If it was summer time and hot outside, then I bet your engine temp would raise while stop. But when you start driving again it would come back down. 

If it was a thermostat problem, then you would barely have any heat or no heat at all. 
Because when the thermostat fails it fails open allowing the coolant to flow freely. There for it does not get warm.


----------



## Nodakhtr (Jan 15, 2013)

I would take the thermostate out and see if that makes a difference first, that would cost you nothing.

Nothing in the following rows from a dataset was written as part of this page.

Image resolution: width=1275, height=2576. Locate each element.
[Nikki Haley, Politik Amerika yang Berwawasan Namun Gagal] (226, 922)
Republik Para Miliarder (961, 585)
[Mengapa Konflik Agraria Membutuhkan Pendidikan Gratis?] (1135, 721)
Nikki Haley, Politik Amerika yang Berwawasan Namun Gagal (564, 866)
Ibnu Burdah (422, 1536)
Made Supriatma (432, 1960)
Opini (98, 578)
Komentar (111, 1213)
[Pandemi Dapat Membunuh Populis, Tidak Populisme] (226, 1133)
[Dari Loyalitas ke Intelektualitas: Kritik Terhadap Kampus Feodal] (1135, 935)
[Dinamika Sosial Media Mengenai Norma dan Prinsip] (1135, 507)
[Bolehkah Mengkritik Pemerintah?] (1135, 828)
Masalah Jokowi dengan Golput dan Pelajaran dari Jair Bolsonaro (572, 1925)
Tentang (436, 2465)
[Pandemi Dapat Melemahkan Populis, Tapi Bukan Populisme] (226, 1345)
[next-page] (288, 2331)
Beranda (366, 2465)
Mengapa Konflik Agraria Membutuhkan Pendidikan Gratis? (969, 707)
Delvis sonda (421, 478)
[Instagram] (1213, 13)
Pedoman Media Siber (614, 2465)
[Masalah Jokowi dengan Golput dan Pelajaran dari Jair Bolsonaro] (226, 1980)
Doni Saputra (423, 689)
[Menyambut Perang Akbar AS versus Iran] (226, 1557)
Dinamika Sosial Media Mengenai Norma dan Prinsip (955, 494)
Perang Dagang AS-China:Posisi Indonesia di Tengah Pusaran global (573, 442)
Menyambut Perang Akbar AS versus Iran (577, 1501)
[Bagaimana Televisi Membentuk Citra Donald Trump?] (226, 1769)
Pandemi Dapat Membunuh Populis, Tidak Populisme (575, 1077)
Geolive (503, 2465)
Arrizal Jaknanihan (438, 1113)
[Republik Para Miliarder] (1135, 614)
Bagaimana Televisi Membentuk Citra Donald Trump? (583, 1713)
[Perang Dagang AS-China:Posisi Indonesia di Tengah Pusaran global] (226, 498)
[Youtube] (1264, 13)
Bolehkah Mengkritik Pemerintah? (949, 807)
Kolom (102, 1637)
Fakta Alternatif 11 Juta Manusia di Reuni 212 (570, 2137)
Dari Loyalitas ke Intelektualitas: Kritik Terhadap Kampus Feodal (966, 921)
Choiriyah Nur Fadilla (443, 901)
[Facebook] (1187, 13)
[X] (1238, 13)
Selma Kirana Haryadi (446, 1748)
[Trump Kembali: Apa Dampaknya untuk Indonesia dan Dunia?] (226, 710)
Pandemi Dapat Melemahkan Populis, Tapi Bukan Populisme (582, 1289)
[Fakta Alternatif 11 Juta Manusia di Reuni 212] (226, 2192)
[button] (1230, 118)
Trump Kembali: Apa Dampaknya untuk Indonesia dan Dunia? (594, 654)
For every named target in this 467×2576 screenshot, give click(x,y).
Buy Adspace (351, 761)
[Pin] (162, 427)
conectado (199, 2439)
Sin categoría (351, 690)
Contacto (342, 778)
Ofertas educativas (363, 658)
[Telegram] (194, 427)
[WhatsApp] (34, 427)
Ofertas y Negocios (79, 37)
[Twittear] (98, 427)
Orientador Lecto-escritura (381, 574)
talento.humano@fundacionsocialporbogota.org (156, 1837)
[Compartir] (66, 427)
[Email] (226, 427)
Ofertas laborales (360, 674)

Sometimes those thermostates will only open partially when really hot. Watch you temp gauge, if that themostate is not opening and you have 180 degrees the hot water is not getting to the core.


----------



## Joel/AK (Jan 12, 2013)

With the engine up to temp, touch the heater hoses. Are they both hot, 1 hot, or both cold. Start eliminating things. If only one is hot, its your heater core, if none are hot than its not moving coolant. 


Posted using Outdoor Hub Campfire


----------



## averageguy (Jan 1, 2008)

Joel/AK said:


> With the engine up to temp, touch the heater hoses. Are they both hot, 1 hot, or both cold. Start eliminating things. If only one is hot, its your heater core, if none are hot than its not moving coolant.
> 
> 
> Posted using Outdoor Hub Campfire


 Try above.. Also, some cooling systems have areas that are higher than the cap or fill jug. If air gets trapped it will not purge itself and has to be pulled out using a vaccum tool made for this purpose. This usually happens when the system has been emptied for some type of service, like changing a water pump, thermostat or heater core. My bet is a plugged heater core. My buddies brother changed his water pump, thermostat, radiator and purged the air out and same thing, no heat sitting still or moving slow. Pulled the heater core out and blew out what looked like mud with the air hose. Put in a new one and he had heat.


----------